No trainspotter I, but old steam engines still conjure romance for me, especially caked matt black with the grease and soot of their labor, from their juggernaut grimaces to the steel wheels and the giant piston and connecting rods that give them motion. On Senor Trainwhistle, The Sand Rays- actually one man, Jim DeJong, releasing on his old-new label CEIL- present a brief, three-part symphony of locomotion- a long, sputtering drone, a clicks'n'cuts clickety-clack of forward momentum with subtle texturing as the passing scene, and the far-off and getting further away song of the rails.
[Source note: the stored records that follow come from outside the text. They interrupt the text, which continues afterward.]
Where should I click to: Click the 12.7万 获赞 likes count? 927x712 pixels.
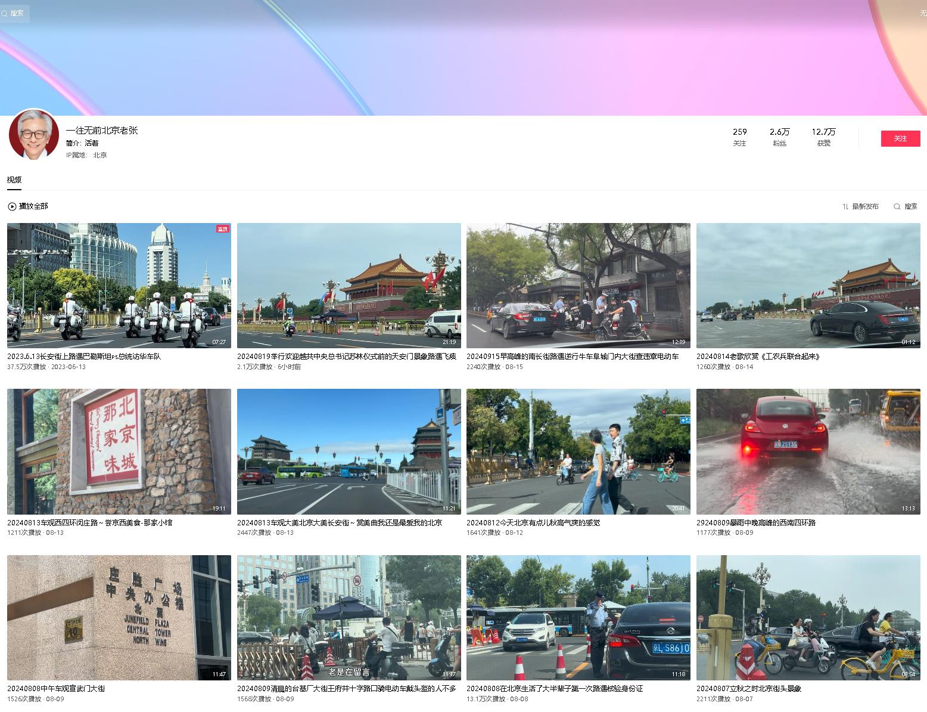[823, 137]
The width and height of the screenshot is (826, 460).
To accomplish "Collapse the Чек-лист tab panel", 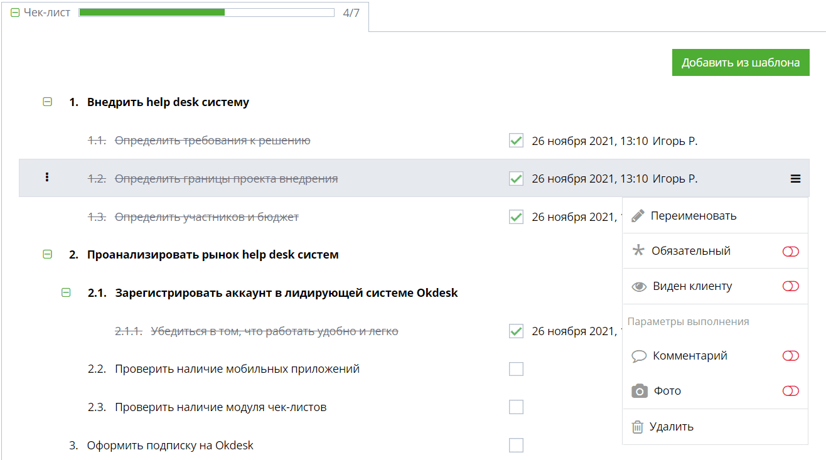I will (x=16, y=13).
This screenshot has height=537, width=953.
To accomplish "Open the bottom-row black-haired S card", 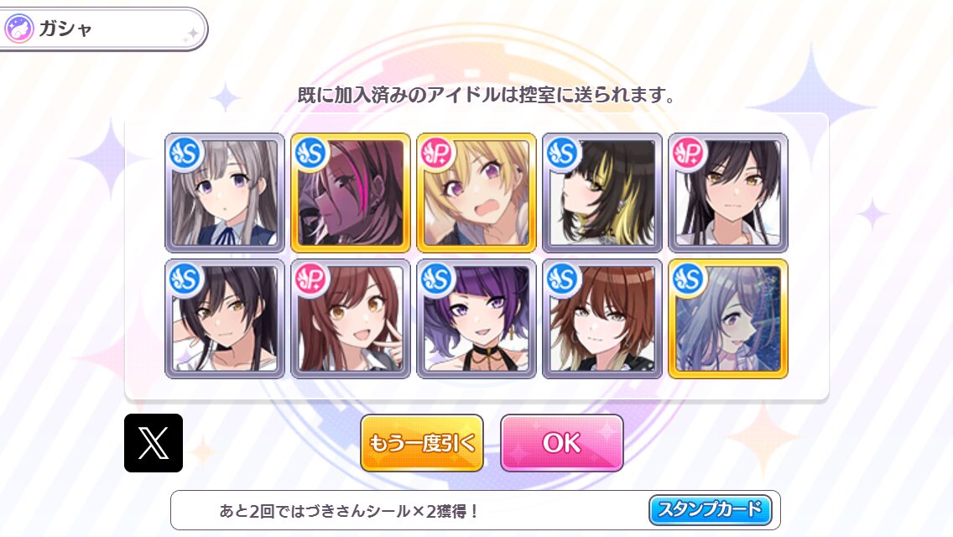I will [x=225, y=319].
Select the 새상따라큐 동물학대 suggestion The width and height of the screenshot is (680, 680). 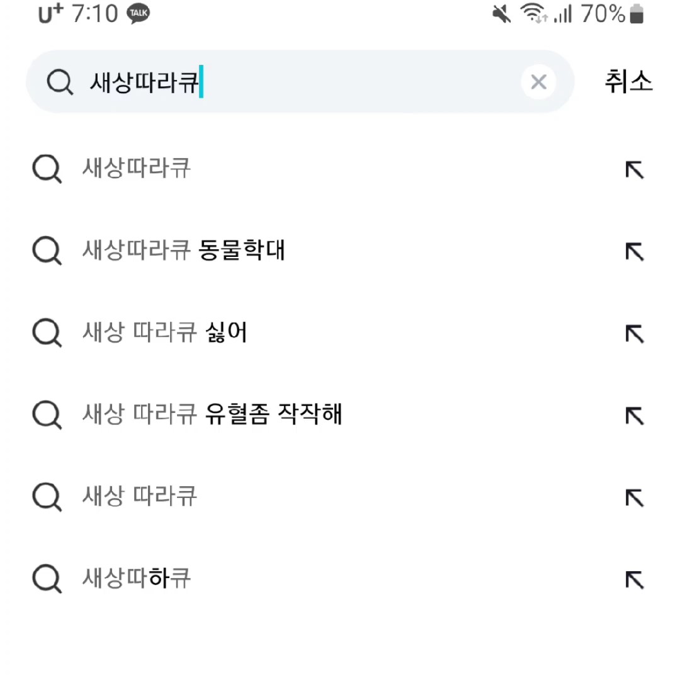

DeJong frames the piece (and its quickly-following companion, Escalator Attendant) in a context of Bizarro world Magrittisms- addressing us as "Jim the Younger" and "Jim the Elder," respectively, we are told neither is a 7" (they are in fact three-inch CDRs- two sides of the same, cancelled vinyl single?) and that The Sand Rays have "nothing to do with The Infant Cycle," the name under which his generative, distressed oeuvre is most widely known. Identically designed, Escalator Attendant is credited to Ray Sands, who has "nothing to do with The Sand Rays."

The latter opens with a shimmering, juddering piece reminiscent of New York minimalism, opening wider until slowly tumbling down the huge chasm that has opened under it. The second piece, "That Blurry Tunnel There," if damp and clammy, is also smooth and narcotic.

Both are mysterious discs (five or six of The Infant Cycle's releases are called A Mysterious Disc, but I am sure they have nothing to do with Ray Sands or the Sand Rays)- looped, concrete, ambivalent, ambient and transportive.

Both releases are available on CEIL.